▶ ARTICLE

Tis the season, folks. As is tradition, I’ve baked some cookies, poured myself a glass of Silk Nog, and have settled down cuddled up with my cat to watch The Star Wars Holiday Special. BECAUSE I FUCKING HATE MYSELF. I seriously put myself through this seasonal torture every December, and now I bestow this gift upon you, the 20 Sided Designs readers. I understand if you never read my column again after this.
But yeah, this actually exists! You’ve never seen it or even heard of it? There is a reason for that! It was only broadcast once and has never been released on video or DVD! There is a reason for THAT! Well, about 97 minutes worth of reasons, and here they all are.
In the holiday season of 1978, Star Wars fever was in full blast, as A New Hope had blasted it’s way onto the big screen and into the hearts of everyone everywhere the previous year. So George Lucas decided to let CBS have a crack at a Star Wars Holiday Special. His pal and classmate hopped onboard as director…and hopped off a short time later, for reasons which the public
would come to see on their own when it was broadcast.

▶ EXCERPTED DATA

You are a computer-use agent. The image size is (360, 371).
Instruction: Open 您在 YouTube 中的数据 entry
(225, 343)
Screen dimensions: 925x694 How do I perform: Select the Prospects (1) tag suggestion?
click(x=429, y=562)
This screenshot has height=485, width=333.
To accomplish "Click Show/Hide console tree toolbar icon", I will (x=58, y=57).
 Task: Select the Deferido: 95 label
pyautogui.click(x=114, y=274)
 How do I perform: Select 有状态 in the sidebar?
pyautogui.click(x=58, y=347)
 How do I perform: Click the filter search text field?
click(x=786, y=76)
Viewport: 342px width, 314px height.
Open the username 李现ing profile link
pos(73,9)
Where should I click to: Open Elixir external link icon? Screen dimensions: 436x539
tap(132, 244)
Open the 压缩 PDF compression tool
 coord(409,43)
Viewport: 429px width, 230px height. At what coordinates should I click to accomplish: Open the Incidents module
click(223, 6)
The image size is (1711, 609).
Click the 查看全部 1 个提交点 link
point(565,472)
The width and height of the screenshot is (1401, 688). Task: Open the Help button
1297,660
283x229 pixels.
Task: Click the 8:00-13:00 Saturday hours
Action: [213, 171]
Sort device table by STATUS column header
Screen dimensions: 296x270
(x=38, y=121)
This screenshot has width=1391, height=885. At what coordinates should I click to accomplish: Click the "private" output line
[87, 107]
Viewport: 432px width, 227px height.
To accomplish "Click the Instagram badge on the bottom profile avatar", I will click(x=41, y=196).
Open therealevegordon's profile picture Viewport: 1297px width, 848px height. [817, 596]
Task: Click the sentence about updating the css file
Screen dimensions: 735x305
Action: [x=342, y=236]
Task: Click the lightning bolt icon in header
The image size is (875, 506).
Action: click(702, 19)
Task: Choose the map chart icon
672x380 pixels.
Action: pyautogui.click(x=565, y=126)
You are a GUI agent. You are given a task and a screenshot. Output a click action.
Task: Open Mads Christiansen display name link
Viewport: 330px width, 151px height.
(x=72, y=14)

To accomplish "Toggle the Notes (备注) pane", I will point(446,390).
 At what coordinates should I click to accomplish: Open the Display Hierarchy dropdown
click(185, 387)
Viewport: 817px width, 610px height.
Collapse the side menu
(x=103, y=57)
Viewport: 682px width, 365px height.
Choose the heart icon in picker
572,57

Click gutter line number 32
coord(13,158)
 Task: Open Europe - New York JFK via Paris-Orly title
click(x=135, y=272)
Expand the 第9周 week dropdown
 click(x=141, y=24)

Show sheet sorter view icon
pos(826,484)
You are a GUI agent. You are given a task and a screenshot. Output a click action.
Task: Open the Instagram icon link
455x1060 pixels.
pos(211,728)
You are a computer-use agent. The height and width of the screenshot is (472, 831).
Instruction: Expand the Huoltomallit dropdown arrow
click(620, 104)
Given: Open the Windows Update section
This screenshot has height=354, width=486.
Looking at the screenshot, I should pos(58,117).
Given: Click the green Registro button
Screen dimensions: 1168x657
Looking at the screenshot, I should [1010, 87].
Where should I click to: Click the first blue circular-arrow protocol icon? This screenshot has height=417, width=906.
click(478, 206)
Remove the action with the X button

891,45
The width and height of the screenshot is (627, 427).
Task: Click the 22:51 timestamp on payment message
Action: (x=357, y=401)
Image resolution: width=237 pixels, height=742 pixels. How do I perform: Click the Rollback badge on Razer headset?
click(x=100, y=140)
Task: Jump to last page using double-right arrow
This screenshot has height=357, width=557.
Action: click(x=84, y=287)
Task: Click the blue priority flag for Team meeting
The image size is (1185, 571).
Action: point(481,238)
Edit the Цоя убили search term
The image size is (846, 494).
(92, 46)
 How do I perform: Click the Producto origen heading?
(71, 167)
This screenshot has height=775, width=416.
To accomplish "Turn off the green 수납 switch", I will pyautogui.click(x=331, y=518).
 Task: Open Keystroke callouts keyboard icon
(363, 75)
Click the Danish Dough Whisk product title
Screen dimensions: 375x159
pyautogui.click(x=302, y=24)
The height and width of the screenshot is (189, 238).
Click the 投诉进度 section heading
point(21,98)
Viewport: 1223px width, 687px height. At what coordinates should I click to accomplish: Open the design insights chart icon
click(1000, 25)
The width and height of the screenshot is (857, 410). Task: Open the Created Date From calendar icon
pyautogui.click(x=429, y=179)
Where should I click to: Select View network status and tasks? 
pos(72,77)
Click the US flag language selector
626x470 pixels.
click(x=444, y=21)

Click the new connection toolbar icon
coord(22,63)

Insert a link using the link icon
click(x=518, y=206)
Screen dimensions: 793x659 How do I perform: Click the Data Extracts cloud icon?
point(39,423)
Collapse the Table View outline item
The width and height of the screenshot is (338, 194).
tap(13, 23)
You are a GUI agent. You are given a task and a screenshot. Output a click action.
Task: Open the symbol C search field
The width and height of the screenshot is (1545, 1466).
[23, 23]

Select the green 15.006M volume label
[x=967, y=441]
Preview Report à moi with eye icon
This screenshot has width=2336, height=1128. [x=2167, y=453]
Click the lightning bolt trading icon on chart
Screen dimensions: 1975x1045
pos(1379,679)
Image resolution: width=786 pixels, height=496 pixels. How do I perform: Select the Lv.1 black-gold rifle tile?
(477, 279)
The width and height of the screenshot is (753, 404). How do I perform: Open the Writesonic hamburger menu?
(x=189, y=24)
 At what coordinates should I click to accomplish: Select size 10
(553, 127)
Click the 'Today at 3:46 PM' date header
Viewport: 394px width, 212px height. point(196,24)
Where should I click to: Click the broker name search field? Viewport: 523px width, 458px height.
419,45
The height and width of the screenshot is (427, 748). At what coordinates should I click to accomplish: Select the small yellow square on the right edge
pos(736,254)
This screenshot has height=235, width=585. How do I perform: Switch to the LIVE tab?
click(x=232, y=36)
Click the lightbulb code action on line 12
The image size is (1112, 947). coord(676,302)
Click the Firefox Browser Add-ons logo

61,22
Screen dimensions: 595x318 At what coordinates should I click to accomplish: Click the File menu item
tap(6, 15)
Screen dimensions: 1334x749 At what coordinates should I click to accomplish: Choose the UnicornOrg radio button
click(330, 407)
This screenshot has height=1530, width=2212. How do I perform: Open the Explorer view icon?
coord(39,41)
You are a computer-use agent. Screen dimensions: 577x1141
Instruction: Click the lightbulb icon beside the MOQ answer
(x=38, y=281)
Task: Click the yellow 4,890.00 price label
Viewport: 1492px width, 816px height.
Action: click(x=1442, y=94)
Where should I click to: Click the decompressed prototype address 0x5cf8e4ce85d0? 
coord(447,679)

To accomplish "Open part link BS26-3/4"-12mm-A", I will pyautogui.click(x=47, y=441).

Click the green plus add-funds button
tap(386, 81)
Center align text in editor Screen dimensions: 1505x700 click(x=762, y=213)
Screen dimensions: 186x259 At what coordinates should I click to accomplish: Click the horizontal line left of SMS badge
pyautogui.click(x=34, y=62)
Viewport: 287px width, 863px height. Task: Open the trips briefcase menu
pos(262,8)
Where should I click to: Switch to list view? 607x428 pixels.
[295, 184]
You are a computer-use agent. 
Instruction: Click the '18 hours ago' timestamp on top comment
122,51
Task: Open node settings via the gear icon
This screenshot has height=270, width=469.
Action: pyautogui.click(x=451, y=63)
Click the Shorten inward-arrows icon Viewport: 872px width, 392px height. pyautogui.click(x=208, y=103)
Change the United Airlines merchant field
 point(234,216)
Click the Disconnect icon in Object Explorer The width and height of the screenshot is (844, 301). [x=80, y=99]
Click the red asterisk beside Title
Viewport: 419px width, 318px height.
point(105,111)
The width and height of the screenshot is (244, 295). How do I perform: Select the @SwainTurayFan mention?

▶ TASK STATEMENT
According to the post about The Star Wars Holiday Special, which network did George Lucas let produce the special?

▶ RESULT OF THE TASK
CBS